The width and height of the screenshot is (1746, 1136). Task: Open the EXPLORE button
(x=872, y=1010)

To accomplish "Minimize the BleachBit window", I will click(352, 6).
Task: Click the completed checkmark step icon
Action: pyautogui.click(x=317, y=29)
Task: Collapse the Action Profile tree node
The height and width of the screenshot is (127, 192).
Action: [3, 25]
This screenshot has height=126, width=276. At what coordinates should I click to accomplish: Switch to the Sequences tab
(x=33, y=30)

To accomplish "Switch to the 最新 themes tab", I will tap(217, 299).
******************************
TASK STATEMENT: Every line above should be retyped exactly as given.

SOLUTION FOR THIS PROBLEM:
The width and height of the screenshot is (1746, 1136). Task: Open the EXPLORE button
(x=872, y=1010)

To accomplish "Minimize the BleachBit window", I will click(352, 6).
Task: Click the completed checkmark step icon
Action: pyautogui.click(x=317, y=29)
Task: Collapse the Action Profile tree node
The height and width of the screenshot is (127, 192).
Action: [3, 25]
This screenshot has height=126, width=276. At what coordinates should I click to accomplish: Switch to the Sequences tab
(x=33, y=30)

To accomplish "Switch to the 最新 themes tab", I will tap(217, 299).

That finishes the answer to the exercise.